〔困ったときの…〕
jstage の、こんな
関 武雄, 可児 利朗, 元山 正「市販アイスクリームの成分検査について(第6回日本薬学大会公衆衛生部会研究報告)」公衆衛生年報 Vol. 1 (1953) No.1 pp,41-43
https://www.jstage.jst.go.jp/article/jhs1953/1/1/1_1_41/_article/-char/ja/
論文の中に「スマック」を発掘しました。
昭和27年当時の「俗称・アイスクリーム」の成分分析のリポートなのですが、「スマック」は♯15としてその対象になっています。
興味深いのは
・昭和03年の調査結果との対比
スマックを含むかは不明だが、S03当時、乳タンパク質
0.0~1.0%の「安物」 が1個 5銭
1.1~2.0%の「やや高級品」が1個10銭
(p.42)と。
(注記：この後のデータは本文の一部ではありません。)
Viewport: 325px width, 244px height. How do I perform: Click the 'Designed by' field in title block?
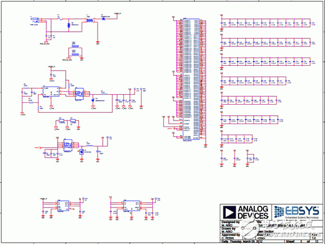230,223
西川氏の記憶どおりだったことがわかる。
また、S27当時の「俗称・アイスクリーム」の価格は
最高60円(♯12)
最低10円(♯18)
なのに対し、スマックは
30円(♯15)
なので(p.43「第4表」)、依然「中級品」の面目を
保っていたようである。
・昭和27年当時は、「氷菓子」(いわば「アイスクリームもどき」)と「冷凍乳菓」(同「当時の定義でのアイスクリーム」)との境界線が、乳脂肪分「たったの3%」だったこと
など。
その他、今後の懸案としては
・#15のスマックの成分が、乳脂肪分は比較的低いのに、タンパク質成分が結構高い理由の分析が必要らしい
【追記】もしかしたら、脱脂粉乳をかなり多用していたの
かもしれません。
あれ、当然脂肪分は少ないですが、タンパク質は
残りますし、なによりも「妙な甘さ」がありますので。
ところにあります。
いずれにしても「アイスクリーム」の基準が、今とは全くちがい、「スマック」も今の基準では「ラクトアイス」。「アイスクリーム」には勿論「アイスミルク」の基準にも及ばないかもしれません。
ただ、デンプン、ゼラチンといった「詰め物」というか「増量材」が不検出というところに「ウチは、そんじょそこらの戦後勃興したメーカーとはちがうんだ」という「老舗の矜持」を感じます。